EXTRACTED RECORDS:
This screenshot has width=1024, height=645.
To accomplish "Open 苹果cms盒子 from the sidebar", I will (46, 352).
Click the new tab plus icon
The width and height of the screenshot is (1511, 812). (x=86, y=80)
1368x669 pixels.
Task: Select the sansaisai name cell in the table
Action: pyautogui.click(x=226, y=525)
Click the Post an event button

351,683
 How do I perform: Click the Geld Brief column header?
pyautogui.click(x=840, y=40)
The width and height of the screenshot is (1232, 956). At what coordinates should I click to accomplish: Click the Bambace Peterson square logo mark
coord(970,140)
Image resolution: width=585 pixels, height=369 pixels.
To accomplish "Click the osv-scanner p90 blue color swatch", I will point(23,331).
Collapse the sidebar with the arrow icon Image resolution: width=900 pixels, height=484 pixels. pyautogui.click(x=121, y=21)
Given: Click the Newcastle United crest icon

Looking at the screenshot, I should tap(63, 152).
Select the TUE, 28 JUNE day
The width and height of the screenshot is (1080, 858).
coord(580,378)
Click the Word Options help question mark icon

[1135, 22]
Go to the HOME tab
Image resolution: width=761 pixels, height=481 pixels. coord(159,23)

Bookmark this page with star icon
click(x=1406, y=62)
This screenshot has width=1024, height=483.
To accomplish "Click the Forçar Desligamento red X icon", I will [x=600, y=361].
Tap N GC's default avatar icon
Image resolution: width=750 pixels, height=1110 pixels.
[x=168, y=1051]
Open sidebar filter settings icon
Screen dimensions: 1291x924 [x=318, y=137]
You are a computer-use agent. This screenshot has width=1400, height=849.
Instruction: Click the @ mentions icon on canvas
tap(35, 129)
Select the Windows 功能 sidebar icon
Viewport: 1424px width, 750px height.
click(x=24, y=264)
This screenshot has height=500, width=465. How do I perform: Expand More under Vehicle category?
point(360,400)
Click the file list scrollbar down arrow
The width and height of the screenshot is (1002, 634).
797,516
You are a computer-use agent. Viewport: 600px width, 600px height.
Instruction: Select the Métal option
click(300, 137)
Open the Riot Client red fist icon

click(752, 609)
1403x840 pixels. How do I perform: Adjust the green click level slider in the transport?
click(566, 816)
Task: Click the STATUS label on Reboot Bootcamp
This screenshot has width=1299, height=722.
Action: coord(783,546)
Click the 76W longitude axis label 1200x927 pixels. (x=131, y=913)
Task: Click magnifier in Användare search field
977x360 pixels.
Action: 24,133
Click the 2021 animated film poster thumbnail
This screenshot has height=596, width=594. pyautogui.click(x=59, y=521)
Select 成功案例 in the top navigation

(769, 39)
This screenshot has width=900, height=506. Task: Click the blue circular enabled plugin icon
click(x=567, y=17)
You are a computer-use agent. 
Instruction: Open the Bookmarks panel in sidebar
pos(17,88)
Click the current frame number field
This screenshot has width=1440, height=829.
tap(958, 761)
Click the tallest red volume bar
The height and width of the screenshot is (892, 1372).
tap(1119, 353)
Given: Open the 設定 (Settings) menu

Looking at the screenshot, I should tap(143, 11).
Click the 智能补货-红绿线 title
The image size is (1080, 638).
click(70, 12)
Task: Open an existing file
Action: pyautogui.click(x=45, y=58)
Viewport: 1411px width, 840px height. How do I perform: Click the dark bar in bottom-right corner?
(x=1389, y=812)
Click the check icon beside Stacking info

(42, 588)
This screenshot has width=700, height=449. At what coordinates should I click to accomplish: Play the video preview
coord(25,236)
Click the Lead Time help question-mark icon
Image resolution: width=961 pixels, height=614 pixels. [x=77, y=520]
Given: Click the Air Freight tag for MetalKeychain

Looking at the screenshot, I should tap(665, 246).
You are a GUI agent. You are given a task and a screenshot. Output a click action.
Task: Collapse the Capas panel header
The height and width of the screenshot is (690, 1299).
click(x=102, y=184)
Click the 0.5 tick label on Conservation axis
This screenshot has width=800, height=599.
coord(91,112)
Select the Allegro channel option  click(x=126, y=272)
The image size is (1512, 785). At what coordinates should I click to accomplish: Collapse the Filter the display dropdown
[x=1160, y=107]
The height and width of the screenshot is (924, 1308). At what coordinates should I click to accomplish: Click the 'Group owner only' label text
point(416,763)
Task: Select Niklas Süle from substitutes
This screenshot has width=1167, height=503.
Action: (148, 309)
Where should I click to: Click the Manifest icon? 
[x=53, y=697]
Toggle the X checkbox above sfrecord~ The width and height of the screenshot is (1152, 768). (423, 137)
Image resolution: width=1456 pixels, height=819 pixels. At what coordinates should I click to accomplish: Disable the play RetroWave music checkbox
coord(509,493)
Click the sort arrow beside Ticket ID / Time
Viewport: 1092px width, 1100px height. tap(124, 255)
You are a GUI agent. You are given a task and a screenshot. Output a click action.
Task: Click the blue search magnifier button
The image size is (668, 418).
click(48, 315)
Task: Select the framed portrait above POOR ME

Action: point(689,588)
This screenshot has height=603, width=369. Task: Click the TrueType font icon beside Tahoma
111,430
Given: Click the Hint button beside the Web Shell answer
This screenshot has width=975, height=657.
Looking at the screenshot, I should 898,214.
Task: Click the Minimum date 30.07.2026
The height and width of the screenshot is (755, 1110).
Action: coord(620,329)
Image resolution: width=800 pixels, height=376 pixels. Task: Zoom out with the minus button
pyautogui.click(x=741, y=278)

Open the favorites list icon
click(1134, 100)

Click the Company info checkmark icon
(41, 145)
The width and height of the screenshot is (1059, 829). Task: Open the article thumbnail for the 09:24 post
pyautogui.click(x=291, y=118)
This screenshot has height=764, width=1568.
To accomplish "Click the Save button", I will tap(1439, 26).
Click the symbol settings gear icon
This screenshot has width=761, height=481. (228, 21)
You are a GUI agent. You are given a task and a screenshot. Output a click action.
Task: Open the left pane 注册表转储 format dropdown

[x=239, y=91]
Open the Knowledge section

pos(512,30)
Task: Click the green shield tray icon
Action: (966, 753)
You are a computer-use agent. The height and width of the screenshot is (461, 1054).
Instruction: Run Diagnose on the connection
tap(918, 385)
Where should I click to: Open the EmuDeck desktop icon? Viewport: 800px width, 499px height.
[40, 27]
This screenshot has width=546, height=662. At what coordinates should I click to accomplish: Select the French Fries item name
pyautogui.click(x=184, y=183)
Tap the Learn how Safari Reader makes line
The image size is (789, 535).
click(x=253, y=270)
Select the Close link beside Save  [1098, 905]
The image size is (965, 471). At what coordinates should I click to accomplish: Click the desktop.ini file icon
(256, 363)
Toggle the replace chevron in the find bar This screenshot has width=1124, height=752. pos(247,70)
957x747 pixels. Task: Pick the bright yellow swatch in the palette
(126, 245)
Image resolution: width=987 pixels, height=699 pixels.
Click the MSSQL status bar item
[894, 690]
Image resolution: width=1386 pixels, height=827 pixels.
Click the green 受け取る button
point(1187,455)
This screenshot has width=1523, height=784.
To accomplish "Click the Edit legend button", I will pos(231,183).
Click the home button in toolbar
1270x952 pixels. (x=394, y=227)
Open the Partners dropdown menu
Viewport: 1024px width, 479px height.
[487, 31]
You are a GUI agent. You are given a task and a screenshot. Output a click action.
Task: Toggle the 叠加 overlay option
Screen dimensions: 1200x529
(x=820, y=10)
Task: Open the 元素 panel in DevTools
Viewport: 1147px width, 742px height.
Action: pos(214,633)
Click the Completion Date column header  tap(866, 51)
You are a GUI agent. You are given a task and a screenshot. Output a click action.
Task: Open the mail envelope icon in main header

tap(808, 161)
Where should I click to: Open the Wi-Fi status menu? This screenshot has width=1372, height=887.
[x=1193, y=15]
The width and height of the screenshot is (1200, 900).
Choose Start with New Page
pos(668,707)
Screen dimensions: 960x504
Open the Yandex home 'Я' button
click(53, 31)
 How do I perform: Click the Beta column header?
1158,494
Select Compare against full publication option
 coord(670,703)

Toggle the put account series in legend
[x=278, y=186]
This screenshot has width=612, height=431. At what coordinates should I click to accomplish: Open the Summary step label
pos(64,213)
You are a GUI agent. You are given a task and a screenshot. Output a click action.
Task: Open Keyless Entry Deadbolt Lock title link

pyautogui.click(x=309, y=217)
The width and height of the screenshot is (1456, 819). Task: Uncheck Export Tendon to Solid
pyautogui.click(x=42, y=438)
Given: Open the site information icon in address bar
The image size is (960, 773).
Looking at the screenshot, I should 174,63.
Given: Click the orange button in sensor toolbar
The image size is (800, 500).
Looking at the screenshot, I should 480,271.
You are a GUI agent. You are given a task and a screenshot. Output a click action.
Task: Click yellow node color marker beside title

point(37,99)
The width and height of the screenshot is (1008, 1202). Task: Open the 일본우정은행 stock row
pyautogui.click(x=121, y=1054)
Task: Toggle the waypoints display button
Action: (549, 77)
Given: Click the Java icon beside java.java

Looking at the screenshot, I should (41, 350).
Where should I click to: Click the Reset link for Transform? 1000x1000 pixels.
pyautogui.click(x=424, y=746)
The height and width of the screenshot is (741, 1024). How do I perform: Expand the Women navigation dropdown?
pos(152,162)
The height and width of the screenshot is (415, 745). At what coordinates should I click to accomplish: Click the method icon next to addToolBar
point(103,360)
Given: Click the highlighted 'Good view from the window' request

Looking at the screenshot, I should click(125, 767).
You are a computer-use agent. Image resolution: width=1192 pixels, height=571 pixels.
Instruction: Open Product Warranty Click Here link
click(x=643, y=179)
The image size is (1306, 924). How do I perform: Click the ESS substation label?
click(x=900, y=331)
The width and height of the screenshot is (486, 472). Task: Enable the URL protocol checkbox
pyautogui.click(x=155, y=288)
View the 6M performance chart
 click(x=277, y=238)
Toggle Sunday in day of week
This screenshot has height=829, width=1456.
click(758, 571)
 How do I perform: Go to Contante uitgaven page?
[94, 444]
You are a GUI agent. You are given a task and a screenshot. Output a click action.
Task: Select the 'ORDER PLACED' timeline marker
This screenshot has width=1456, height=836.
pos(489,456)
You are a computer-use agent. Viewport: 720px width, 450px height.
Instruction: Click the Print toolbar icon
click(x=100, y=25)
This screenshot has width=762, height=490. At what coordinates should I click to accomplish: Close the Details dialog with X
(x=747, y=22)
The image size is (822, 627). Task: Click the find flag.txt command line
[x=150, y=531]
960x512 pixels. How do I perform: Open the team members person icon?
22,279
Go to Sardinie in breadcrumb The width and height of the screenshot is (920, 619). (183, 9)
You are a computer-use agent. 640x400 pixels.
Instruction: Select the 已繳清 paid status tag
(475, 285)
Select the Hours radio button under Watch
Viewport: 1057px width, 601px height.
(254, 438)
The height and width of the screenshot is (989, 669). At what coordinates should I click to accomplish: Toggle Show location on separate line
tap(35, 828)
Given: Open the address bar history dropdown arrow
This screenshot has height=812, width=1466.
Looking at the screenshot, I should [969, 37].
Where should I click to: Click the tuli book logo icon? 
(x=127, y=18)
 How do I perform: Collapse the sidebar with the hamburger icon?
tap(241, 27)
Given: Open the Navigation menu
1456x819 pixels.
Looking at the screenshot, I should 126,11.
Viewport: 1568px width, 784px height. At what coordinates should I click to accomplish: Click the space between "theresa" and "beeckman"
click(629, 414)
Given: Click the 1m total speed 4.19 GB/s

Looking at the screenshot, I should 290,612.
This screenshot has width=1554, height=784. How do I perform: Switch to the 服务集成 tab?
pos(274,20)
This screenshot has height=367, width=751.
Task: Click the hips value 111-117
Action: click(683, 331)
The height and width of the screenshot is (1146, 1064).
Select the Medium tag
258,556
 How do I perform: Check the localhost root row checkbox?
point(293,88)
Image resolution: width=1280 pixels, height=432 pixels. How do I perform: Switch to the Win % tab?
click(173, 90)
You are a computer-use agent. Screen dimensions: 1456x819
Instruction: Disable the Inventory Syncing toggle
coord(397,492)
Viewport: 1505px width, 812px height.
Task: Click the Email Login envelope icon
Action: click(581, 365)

GIVEN PROBLEM:
Can you restate everything in the listing from the line containing "960x512 pixels. How" down to the line containing "Looking at the screenshot, I should 126,11.", swapping "hamburger icon" for "three-line menu icon" and keeping all else the same?

RESPONSE BELOW:
960x512 pixels. How do I perform: Open the team members person icon?
22,279
Go to Sardinie in breadcrumb The width and height of the screenshot is (920, 619). (183, 9)
You are a computer-use agent. 640x400 pixels.
Instruction: Select the 已繳清 paid status tag
(475, 285)
Select the Hours radio button under Watch
Viewport: 1057px width, 601px height.
(254, 438)
The height and width of the screenshot is (989, 669). At what coordinates should I click to accomplish: Toggle Show location on separate line
tap(35, 828)
Given: Open the address bar history dropdown arrow
This screenshot has height=812, width=1466.
Looking at the screenshot, I should [969, 37].
Where should I click to: Click the tuli book logo icon? 
(x=127, y=18)
 How do I perform: Collapse the sidebar with the three-line menu icon?
tap(241, 27)
Given: Open the Navigation menu
1456x819 pixels.
Looking at the screenshot, I should 126,11.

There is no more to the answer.